PE Investors accuse Lilliput of fudging funds

Friday, 28 October 2011

Lilliput Kidswear has decided to defer its IPO plan after PE investors Bain Capital and TPG accused founder Sanjeev Narula of fudging company accounts. Narula in turn has taken the matter to the High Court alleging that investors want to put an end to the company’s RS 850 crores IPO to gain maximum control in their hands. In the wake of this development Matthew Levin and Scott Gilbertson, the four independent directors and the statutory auditor – S R Batliboi have resigned. The eight-member board also included Narula and the company’s CFO Arun Jain.

Lilliput’s board approved the IPO on September 23 and it was scheduled to file the draft red herring prospectus with market regulator SEBI by the end of last month. Three days later, both the investors communicated to Narula stating that they have doubts about the company’s accounts being fudged and that they wish to get an independent audit done. Lilliput refused this demand saying the two PE investors already had access to their monthly profit/loss accounts, inventory level, unsold stock and store expansion plans.


At present, Narula owns a 55 per cent stake in the company with the PE investors holding the rest. Lilliput approached the Delhi High Court on October 3 to prevent the PE investors from selling their stake. The court has granted Lilliput injunction. Bain and TPG are yet to file their responses in the matter. Bain Capital has invested in Lilliput through BC India, while TPG owns the stake through Star Market Asia.
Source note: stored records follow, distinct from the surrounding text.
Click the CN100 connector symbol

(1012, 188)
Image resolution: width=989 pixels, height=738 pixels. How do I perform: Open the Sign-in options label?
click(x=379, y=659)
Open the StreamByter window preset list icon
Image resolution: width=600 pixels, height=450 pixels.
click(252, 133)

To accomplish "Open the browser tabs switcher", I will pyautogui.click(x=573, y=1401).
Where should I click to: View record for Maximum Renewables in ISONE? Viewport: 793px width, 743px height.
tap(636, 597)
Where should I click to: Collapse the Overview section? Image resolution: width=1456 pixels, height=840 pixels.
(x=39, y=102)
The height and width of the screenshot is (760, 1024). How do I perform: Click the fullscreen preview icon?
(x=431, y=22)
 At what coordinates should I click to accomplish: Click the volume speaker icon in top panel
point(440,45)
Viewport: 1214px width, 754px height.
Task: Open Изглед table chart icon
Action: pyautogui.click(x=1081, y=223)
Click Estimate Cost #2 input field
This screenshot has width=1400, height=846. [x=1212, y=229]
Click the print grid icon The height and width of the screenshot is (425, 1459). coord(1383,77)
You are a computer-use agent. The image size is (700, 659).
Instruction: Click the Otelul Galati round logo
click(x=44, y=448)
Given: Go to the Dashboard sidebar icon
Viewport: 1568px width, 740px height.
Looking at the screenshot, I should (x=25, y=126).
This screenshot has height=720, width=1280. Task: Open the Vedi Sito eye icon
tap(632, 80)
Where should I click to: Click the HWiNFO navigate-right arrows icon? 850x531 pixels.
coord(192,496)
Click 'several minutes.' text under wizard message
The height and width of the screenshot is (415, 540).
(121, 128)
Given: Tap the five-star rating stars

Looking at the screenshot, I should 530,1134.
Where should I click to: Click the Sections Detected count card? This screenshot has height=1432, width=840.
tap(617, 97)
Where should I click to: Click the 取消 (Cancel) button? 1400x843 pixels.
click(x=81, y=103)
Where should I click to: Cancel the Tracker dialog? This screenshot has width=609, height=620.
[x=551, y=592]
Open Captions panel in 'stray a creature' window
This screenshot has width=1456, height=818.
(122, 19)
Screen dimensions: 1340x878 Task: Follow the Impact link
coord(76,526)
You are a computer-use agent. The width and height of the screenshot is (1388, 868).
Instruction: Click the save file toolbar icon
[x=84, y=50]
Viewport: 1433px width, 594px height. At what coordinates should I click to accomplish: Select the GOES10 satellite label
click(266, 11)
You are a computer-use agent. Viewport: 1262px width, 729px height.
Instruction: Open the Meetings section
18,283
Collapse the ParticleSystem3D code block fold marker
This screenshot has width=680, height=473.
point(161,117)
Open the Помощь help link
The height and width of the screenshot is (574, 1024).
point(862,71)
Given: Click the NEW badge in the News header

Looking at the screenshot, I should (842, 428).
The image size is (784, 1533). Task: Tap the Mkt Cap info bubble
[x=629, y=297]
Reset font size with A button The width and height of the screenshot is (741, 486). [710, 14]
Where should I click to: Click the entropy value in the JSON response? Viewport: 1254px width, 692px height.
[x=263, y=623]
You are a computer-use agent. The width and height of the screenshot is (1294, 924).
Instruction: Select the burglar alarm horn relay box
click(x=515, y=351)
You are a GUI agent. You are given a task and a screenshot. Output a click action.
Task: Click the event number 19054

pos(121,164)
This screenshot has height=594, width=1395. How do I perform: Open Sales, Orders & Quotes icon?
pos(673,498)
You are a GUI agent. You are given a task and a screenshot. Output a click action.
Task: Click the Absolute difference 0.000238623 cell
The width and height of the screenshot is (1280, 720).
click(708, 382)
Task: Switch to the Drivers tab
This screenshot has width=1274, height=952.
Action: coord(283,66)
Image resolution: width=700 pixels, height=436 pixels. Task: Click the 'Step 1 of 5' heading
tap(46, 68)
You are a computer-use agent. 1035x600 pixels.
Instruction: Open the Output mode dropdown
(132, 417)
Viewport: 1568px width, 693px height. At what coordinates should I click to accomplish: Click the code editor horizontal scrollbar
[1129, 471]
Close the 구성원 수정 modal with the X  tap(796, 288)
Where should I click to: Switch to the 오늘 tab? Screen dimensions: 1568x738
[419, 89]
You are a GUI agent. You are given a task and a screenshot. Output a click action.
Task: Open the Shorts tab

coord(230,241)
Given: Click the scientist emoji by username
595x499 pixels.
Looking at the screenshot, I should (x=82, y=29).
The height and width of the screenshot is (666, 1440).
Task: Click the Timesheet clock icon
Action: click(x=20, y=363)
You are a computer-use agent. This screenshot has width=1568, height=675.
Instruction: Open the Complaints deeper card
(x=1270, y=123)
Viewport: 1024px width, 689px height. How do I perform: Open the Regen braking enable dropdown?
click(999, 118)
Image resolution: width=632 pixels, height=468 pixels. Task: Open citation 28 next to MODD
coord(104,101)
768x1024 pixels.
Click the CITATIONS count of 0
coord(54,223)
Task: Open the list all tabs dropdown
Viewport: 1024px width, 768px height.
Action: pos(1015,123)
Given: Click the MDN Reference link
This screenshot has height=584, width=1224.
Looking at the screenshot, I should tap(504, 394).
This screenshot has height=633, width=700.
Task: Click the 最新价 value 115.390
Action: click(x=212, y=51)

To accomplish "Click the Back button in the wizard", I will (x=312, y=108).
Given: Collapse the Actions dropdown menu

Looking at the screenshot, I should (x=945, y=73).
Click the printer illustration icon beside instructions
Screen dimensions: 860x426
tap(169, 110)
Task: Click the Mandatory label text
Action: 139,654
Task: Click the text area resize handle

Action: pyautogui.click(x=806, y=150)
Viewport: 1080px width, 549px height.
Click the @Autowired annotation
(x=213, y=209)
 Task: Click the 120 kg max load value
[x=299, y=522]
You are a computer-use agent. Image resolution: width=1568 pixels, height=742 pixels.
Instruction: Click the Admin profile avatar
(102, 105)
Now the company has decided to raise Rs 900 crores through Plan B. According to them the valuation is an issue that could be settled and would depend on response the road shows get. Started in 1991 as a supplier to some large retailers, Lilliput forayed into direct retailing with a store in Delhi in 2003. After Bain Capital and TPG came on board in April 2010, the company changed its retail strategy and increased the size of its stores from 1,000 sq. ft. to 7,000-8,000 sq. ft. It has also added around 100 stores (25 under construction) and over 6 lakh sq. ft. of retail space since April. Due to aggressive expansion strategy, company’s debt level touched over Rs 500 crores and the proposed IPO was very important for it to pay back dues and undertake further expansion.